TO BE DONE — Reproduce all of the data below word for word.

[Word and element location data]
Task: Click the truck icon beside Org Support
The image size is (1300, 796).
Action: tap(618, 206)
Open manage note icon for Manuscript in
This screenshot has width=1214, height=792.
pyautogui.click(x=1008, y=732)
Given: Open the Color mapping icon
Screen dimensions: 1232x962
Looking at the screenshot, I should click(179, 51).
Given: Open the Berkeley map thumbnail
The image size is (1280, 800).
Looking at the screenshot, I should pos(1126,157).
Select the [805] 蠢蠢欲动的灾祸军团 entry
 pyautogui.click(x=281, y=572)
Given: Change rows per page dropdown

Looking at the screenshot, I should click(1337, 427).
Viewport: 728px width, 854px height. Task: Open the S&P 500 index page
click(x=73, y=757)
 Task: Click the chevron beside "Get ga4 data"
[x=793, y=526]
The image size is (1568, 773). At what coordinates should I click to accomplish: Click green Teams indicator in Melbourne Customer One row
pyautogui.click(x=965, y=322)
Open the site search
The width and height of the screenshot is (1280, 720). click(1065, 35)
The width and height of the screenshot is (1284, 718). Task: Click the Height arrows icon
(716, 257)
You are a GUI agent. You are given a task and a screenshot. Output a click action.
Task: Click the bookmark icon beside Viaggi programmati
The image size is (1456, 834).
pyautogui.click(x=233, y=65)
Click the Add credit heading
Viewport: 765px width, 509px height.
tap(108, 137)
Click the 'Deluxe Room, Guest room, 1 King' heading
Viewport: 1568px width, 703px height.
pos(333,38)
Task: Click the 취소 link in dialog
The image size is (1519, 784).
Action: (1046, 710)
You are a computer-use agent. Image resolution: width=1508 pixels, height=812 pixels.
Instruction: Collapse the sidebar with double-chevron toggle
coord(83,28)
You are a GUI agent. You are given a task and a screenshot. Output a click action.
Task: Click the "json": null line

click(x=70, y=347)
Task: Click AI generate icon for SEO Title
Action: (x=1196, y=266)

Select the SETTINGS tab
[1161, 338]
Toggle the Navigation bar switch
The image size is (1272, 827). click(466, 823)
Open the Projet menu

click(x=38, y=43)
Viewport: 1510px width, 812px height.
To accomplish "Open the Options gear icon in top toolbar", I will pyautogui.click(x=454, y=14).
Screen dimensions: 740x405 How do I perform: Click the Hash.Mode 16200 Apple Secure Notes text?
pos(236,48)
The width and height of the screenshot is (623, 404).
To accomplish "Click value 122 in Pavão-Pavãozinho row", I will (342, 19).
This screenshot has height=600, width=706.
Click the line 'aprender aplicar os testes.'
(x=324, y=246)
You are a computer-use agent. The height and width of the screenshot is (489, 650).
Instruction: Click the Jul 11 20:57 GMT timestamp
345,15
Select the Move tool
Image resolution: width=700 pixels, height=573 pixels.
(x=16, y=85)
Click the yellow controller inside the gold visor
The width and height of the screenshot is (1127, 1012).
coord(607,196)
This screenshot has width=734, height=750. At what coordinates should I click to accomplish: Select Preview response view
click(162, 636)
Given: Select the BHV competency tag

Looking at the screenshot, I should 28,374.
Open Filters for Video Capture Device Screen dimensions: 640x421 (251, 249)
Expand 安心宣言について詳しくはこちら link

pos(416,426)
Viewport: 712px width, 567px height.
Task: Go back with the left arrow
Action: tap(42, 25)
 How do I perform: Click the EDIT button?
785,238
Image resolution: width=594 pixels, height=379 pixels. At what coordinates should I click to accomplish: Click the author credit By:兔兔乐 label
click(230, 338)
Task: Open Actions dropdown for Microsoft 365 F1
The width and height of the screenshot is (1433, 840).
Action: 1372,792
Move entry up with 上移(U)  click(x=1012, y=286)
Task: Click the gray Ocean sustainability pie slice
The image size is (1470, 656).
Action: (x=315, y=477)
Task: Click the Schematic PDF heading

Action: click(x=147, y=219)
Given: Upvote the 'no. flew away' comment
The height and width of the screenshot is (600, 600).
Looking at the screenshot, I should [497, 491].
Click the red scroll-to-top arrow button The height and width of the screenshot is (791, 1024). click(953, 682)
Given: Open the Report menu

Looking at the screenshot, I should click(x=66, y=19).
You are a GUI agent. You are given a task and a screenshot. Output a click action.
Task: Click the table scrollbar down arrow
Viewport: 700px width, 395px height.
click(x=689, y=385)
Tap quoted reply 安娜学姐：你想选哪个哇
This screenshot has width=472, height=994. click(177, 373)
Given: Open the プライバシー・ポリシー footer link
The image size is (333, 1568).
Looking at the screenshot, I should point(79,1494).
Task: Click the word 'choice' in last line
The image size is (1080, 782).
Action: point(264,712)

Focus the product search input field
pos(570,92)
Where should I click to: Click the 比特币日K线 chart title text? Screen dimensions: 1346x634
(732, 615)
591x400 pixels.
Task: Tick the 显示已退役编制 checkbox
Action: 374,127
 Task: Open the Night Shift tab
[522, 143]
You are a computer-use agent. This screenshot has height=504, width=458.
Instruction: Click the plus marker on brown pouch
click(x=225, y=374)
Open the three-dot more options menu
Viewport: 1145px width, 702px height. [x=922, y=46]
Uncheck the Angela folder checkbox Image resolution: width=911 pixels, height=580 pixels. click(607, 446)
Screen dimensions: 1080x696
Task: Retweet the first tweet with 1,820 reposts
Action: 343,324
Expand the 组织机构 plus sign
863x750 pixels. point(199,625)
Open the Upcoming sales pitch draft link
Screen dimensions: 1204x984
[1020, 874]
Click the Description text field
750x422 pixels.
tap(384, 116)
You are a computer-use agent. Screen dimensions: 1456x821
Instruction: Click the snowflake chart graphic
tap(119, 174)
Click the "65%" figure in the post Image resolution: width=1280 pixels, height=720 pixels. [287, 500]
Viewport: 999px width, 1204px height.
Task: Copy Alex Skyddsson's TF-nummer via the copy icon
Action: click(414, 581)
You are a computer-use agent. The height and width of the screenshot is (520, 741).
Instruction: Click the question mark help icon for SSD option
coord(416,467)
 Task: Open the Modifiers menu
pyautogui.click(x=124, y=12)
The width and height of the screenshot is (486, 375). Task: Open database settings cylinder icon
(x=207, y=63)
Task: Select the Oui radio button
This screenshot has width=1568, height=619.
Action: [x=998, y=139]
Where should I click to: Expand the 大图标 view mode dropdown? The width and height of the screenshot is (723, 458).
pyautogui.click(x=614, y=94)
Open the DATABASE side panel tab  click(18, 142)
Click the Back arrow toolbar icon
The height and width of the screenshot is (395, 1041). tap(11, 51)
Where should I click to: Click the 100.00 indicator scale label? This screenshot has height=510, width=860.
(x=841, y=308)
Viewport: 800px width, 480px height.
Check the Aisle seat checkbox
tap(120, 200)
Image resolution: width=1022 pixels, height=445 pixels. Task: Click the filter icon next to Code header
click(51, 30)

ANSWER TO THIS TASK —
Task: Click the truck icon beside Org Support
The image size is (1300, 796).
Action: tap(618, 206)
Open manage note icon for Manuscript in
This screenshot has width=1214, height=792.
pyautogui.click(x=1008, y=732)
Given: Open the Color mapping icon
Screen dimensions: 1232x962
Looking at the screenshot, I should click(179, 51).
Given: Open the Berkeley map thumbnail
The image size is (1280, 800).
Looking at the screenshot, I should pos(1126,157).
Select the [805] 蠢蠢欲动的灾祸军团 entry
 pyautogui.click(x=281, y=572)
Given: Change rows per page dropdown

Looking at the screenshot, I should click(1337, 427).
Viewport: 728px width, 854px height. Task: Open the S&P 500 index page
click(x=73, y=757)
 Task: Click the chevron beside "Get ga4 data"
[x=793, y=526]
The image size is (1568, 773). At what coordinates should I click to accomplish: Click green Teams indicator in Melbourne Customer One row
pyautogui.click(x=965, y=322)
Open the site search
The width and height of the screenshot is (1280, 720). click(1065, 35)
The width and height of the screenshot is (1284, 718). Task: Click the Height arrows icon
(716, 257)
You are a GUI agent. You are given a task and a screenshot. Output a click action.
Task: Click the bookmark icon beside Viaggi programmati
The image size is (1456, 834).
pyautogui.click(x=233, y=65)
Click the Add credit heading
Viewport: 765px width, 509px height.
tap(108, 137)
Click the 'Deluxe Room, Guest room, 1 King' heading
Viewport: 1568px width, 703px height.
pos(333,38)
Task: Click the 취소 link in dialog
The image size is (1519, 784).
Action: (1046, 710)
You are a computer-use agent. Image resolution: width=1508 pixels, height=812 pixels.
Instruction: Collapse the sidebar with double-chevron toggle
coord(83,28)
You are a GUI agent. You are given a task and a screenshot. Output a click action.
Task: Click the "json": null line

click(x=70, y=347)
Task: Click AI generate icon for SEO Title
Action: (x=1196, y=266)

Select the SETTINGS tab
[1161, 338]
Toggle the Navigation bar switch
The image size is (1272, 827). click(466, 823)
Open the Projet menu

click(x=38, y=43)
Viewport: 1510px width, 812px height.
To accomplish "Open the Options gear icon in top toolbar", I will pyautogui.click(x=454, y=14).
Screen dimensions: 740x405 How do I perform: Click the Hash.Mode 16200 Apple Secure Notes text?
pos(236,48)
The width and height of the screenshot is (623, 404).
To accomplish "Click value 122 in Pavão-Pavãozinho row", I will (342, 19).
This screenshot has height=600, width=706.
Click the line 'aprender aplicar os testes.'
(x=324, y=246)
You are a computer-use agent. The height and width of the screenshot is (489, 650).
Instruction: Click the Jul 11 20:57 GMT timestamp
345,15
Select the Move tool
Image resolution: width=700 pixels, height=573 pixels.
(x=16, y=85)
Click the yellow controller inside the gold visor
The width and height of the screenshot is (1127, 1012).
coord(607,196)
This screenshot has width=734, height=750. At what coordinates should I click to accomplish: Select Preview response view
click(162, 636)
Given: Select the BHV competency tag

Looking at the screenshot, I should 28,374.
Open Filters for Video Capture Device Screen dimensions: 640x421 (251, 249)
Expand 安心宣言について詳しくはこちら link

pos(416,426)
Viewport: 712px width, 567px height.
Task: Go back with the left arrow
Action: tap(42, 25)
 How do I perform: Click the EDIT button?
785,238
Image resolution: width=594 pixels, height=379 pixels. At what coordinates should I click to accomplish: Click the author credit By:兔兔乐 label
click(230, 338)
Task: Open Actions dropdown for Microsoft 365 F1
The width and height of the screenshot is (1433, 840).
Action: 1372,792
Move entry up with 上移(U)  click(x=1012, y=286)
Task: Click the gray Ocean sustainability pie slice
The image size is (1470, 656).
Action: (x=315, y=477)
Task: Click the Schematic PDF heading

Action: click(x=147, y=219)
Given: Upvote the 'no. flew away' comment
The height and width of the screenshot is (600, 600).
Looking at the screenshot, I should [497, 491].
Click the red scroll-to-top arrow button The height and width of the screenshot is (791, 1024). click(953, 682)
Given: Open the Report menu

Looking at the screenshot, I should click(x=66, y=19).
You are a GUI agent. You are given a task and a screenshot. Output a click action.
Task: Click the table scrollbar down arrow
Viewport: 700px width, 395px height.
click(x=689, y=385)
Tap quoted reply 安娜学姐：你想选哪个哇
This screenshot has width=472, height=994. click(177, 373)
Given: Open the プライバシー・ポリシー footer link
The image size is (333, 1568).
Looking at the screenshot, I should point(79,1494).
Task: Click the word 'choice' in last line
The image size is (1080, 782).
Action: point(264,712)

Focus the product search input field
pos(570,92)
Where should I click to: Click the 比特币日K线 chart title text? Screen dimensions: 1346x634
(732, 615)
591x400 pixels.
Task: Tick the 显示已退役编制 checkbox
Action: 374,127
 Task: Open the Night Shift tab
[522, 143]
You are a computer-use agent. This screenshot has height=504, width=458.
Instruction: Click the plus marker on brown pouch
click(x=225, y=374)
Open the three-dot more options menu
Viewport: 1145px width, 702px height. [x=922, y=46]
Uncheck the Angela folder checkbox Image resolution: width=911 pixels, height=580 pixels. click(607, 446)
Screen dimensions: 1080x696
Task: Retweet the first tweet with 1,820 reposts
Action: 343,324
Expand the 组织机构 plus sign
863x750 pixels. point(199,625)
Open the Upcoming sales pitch draft link
Screen dimensions: 1204x984
[1020, 874]
Click the Description text field
750x422 pixels.
tap(384, 116)
You are a computer-use agent. Screen dimensions: 1456x821
Instruction: Click the snowflake chart graphic
tap(119, 174)
Click the "65%" figure in the post Image resolution: width=1280 pixels, height=720 pixels. [287, 500]
Viewport: 999px width, 1204px height.
Task: Copy Alex Skyddsson's TF-nummer via the copy icon
Action: click(414, 581)
You are a computer-use agent. The height and width of the screenshot is (520, 741).
Instruction: Click the question mark help icon for SSD option
coord(416,467)
 Task: Open the Modifiers menu
pyautogui.click(x=124, y=12)
The width and height of the screenshot is (486, 375). Task: Open database settings cylinder icon
(x=207, y=63)
Task: Select the Oui radio button
This screenshot has width=1568, height=619.
Action: [x=998, y=139]
Where should I click to: Expand the 大图标 view mode dropdown? The width and height of the screenshot is (723, 458).
pyautogui.click(x=614, y=94)
Open the DATABASE side panel tab  click(18, 142)
Click the Back arrow toolbar icon
The height and width of the screenshot is (395, 1041). tap(11, 51)
Where should I click to: Click the 100.00 indicator scale label? This screenshot has height=510, width=860.
(x=841, y=308)
Viewport: 800px width, 480px height.
Check the Aisle seat checkbox
tap(120, 200)
Image resolution: width=1022 pixels, height=445 pixels. Task: Click the filter icon next to Code header
click(51, 30)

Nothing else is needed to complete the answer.